O this sword of the word, it hath a long reach; it is at the breast of every enemy God and his saints hath in the world, and though at present they cannot see whence their danger should come (they are so great and powerful, so safe and secure, as they think), yet the word of God having set down their doom already, God will sooner or later open one door or other to let in their destruction upon them. When the prophet would express the indubitable ruin of the Philistines impending, mark what prognostics he gives, ‘Woe unto the inhabitants of the sea coast,... the word of the Lord is against you,’ Zeph. 2:5. As if he had said, You are a lost undone people; the whole world cannot save you; for ‘the word of the Lord is against you.’ The threatening of the word, like lightning or mildew, blasts wherever it goes, and its curse burns to the very root.
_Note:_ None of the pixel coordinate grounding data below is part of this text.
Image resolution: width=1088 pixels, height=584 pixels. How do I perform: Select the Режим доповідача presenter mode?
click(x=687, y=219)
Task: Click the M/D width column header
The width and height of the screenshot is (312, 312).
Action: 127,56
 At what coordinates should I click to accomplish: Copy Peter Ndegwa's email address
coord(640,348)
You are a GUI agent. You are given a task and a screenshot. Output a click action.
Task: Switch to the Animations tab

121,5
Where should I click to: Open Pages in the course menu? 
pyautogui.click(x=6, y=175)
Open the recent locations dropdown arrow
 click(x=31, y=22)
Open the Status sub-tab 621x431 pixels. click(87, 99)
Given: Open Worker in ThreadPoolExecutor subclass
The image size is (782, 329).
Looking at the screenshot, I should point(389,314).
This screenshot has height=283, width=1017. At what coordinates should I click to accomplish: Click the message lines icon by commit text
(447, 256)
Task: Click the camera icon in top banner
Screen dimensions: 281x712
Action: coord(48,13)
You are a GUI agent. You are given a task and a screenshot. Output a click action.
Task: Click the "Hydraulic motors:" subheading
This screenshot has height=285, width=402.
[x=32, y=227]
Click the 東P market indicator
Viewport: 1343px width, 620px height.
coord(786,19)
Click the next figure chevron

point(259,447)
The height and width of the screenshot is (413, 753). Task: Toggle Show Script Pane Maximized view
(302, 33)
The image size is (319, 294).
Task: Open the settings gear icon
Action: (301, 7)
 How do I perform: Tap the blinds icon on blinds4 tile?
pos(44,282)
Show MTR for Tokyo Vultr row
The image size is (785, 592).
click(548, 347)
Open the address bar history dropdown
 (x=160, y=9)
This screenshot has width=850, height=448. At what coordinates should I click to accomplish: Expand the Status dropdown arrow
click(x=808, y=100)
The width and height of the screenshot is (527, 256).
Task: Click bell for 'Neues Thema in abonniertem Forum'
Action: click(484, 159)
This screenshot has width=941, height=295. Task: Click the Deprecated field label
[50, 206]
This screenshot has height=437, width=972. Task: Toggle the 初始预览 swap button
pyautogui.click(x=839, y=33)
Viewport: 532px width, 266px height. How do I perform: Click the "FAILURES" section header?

Hence all the seven nations of Canaan fell into the mouth of the Israelites like ripe fruit into the mouth of him that shakes the tree. The word of the Lord cursing them, had gone before them to make their conquest certain and easy. This Balak knew, and therefore would have given so much for a few words out of Balaam’s mouth to have cursed Israel in God’s name. The truth is, though we look upon the monarchs of the world, and their armies, as those which have the sway of the affairs of the world, yet these are no more than the fly on the wheel. It is the word of God that hath the great stroke in all that is done on the world's stage. ‘I have set thee over the nations and over the kingdoms, to root out, and to pull down,...to build, and to plant,’ Jer. 1:10. Indeed, the whole earth is God’s ground; and who hath power to build on his ground, or pull down, but himself? And in his word he hath given his mind what he will have done to his enemies, and for his saints, and therefore all the mercies they have, they receive and acknowledge them as gracious performances of the promise, so all the judgments executed on all their enemies as accomplishments of the threatenings of the word, called therefore ‘the judgment written,’ Ps. 149:9.

13 October, 2019

PERSECUTORS are overcome by ‘the word of God.’ 1/2



First Enemy. The bloody persecutor, who breathes slaughter against the saints, and pursues them with fire and faggot. Such a race of giants there ever was, and will be as long as the devil hath any kindred alive in the world, who, when it lies in their power, to maintain their father’s kingdom of darkness, will not fear to trample under their feet those stars of heaven whose light acquaints the world with their horrid impieties, and so hazards the weakening of the devil's interest in the minds of men. Hence those bloody wars raised, cruel fires of martyrdom kindled, and massacres practised on the saints—with many devilishly witty inventions of torments, that these innocent souls might linger in their pains, and stay the longer in the jaws of death, thereby to ‘feel themselves to die,’ as one of them barbarously and inhumanly said! Well, what ladders doth God use to scale these mountains of pride? Where are the weap¬ons with which the people of God resist and over¬come these monsters of men that thus defy the Lord and his hosts? Wouldst thou know where? Truly, they are to be seen in the tower of David, builded for an armoury—the word of God, I mean. Here hang the shields and bucklers, the swords and darts, by which the worthies of God have in all ages defended themselves stoutly against the rage of persecutors, and also triumphed gloriously over their greatest force and power. Out of this ‘brook’ they take those ‘smooth stones’ by which they prostrate these Goliaths. This sort of the church’s enemies are overcome two ways: —either by their conversion or destruction. Now, the word of God is the sword that effects both. It hath two edges, Heb. 4:12, and so cuts both sides.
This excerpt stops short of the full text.